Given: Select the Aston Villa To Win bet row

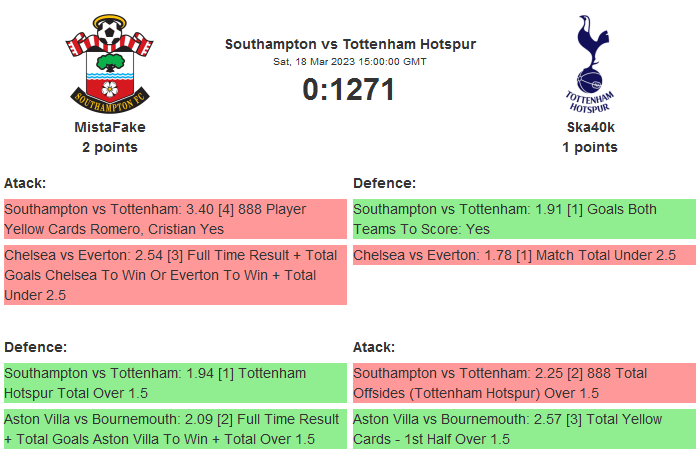Looking at the screenshot, I should [175, 429].
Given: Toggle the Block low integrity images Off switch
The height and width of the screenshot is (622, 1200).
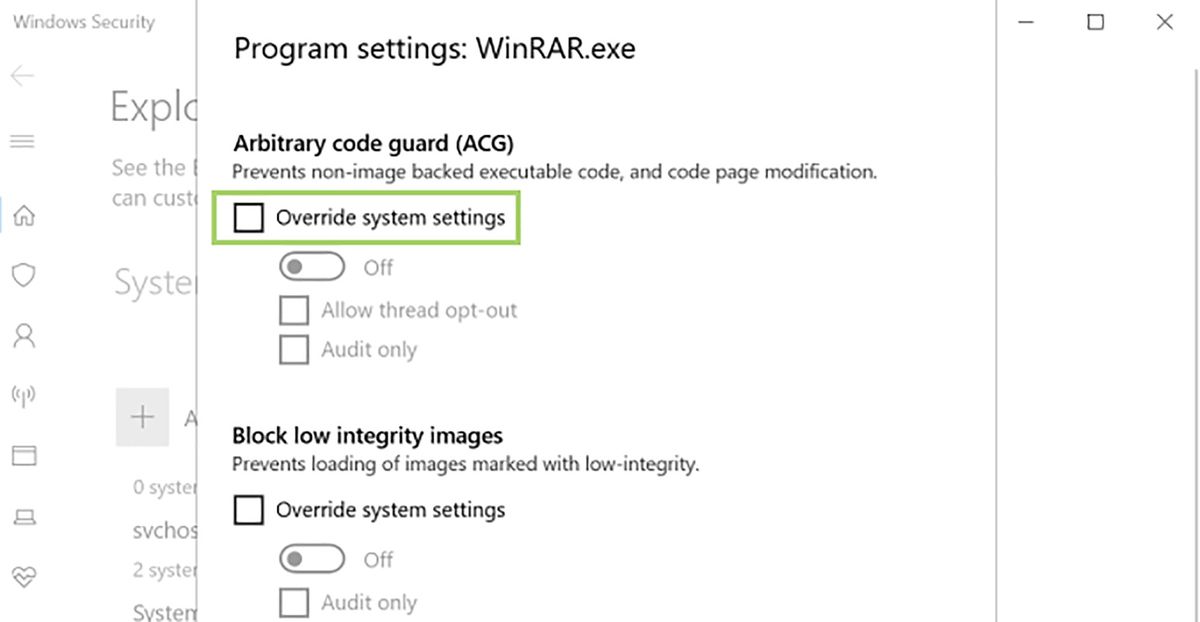Looking at the screenshot, I should coord(311,559).
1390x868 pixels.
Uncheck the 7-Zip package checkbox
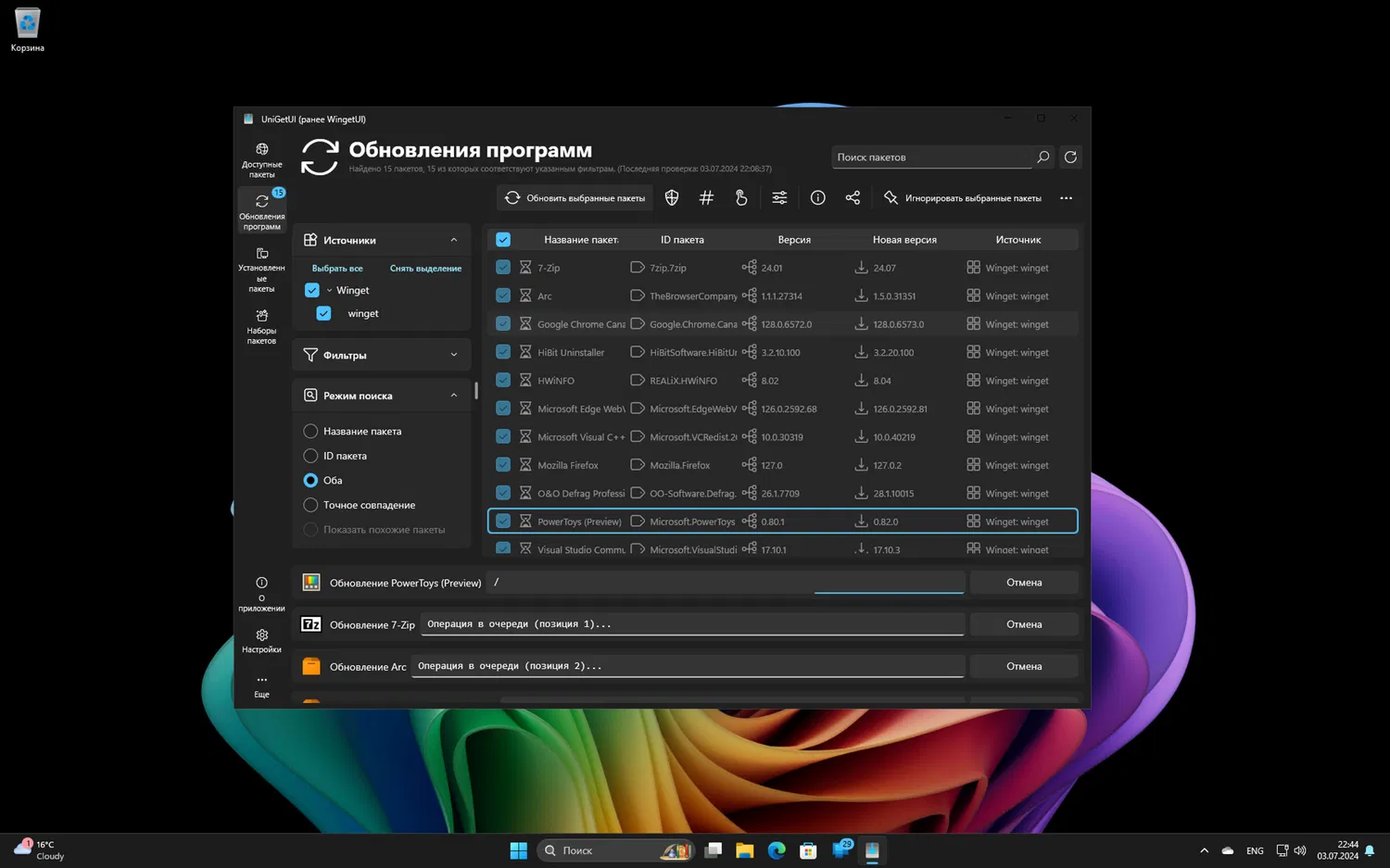tap(503, 268)
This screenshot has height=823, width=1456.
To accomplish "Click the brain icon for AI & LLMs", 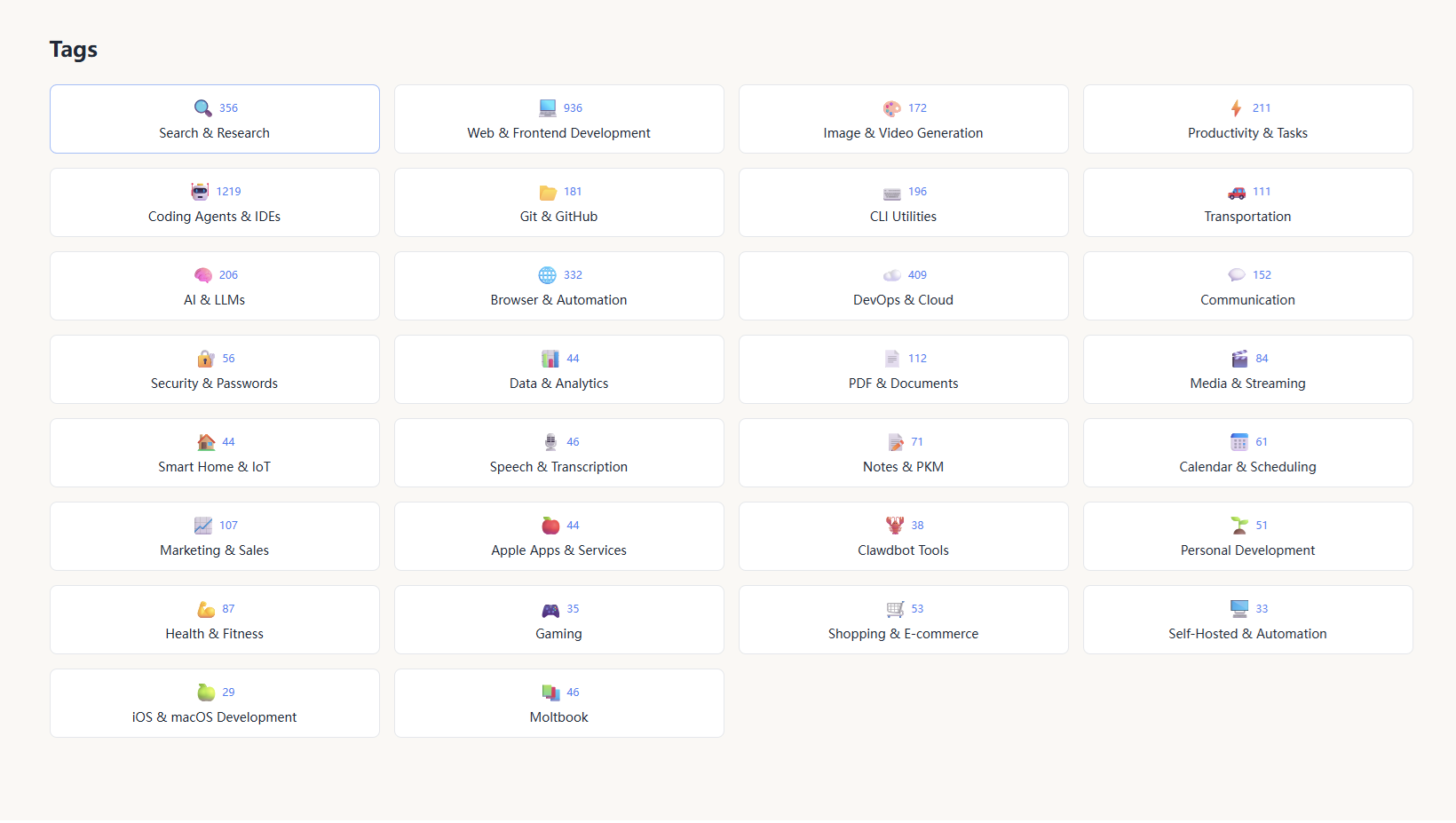I will (202, 275).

OBJECTIVE - Quote the records from their beginning through the line that contains "tap(503, 268)", leaving the pictures out of the answer.

ANSWER TO THE PROBLEM -
Given: Select the Aston Villa To Win bet row

Looking at the screenshot, I should [175, 429].
Given: Toggle the Block low integrity images Off switch
The height and width of the screenshot is (622, 1200).
Looking at the screenshot, I should coord(311,559).
1390x868 pixels.
Uncheck the 7-Zip package checkbox
tap(503, 268)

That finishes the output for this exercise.